#### What you are asked to do
Your answer must be every line of the data below that holds the string "Task", copied exactly.

#### Listed entries
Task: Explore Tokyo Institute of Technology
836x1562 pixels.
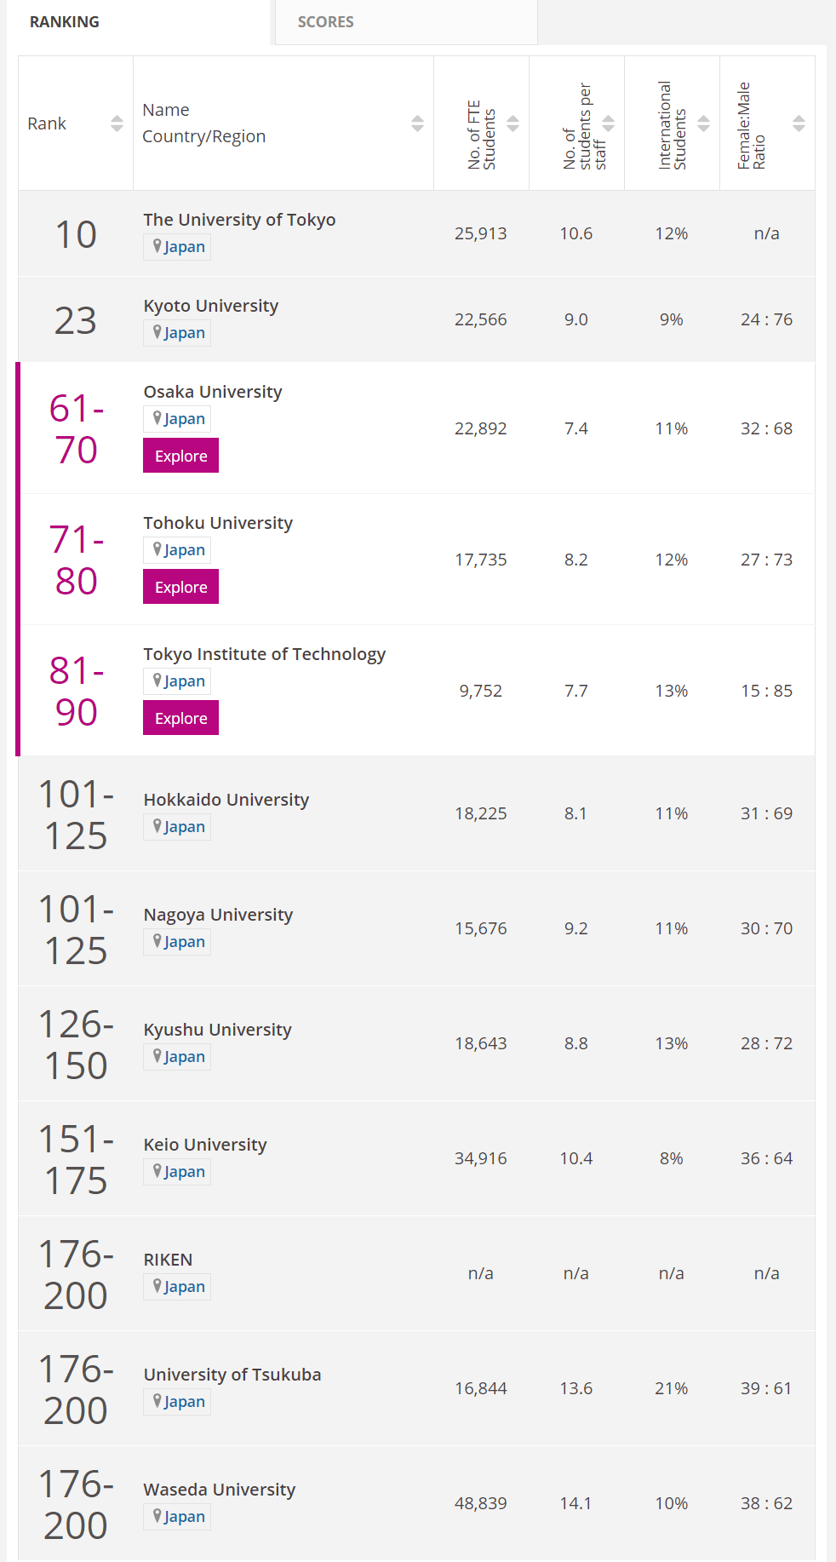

* * *

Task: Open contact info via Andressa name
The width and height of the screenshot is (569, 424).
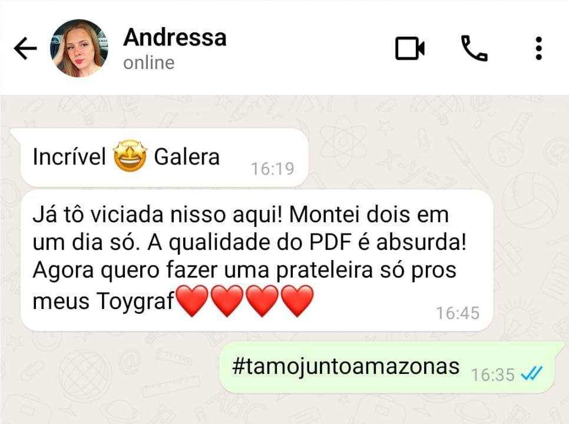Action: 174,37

#### Expected output
Task: Explore Tokyo Institute of Technology
Task: Open contact info via Andressa name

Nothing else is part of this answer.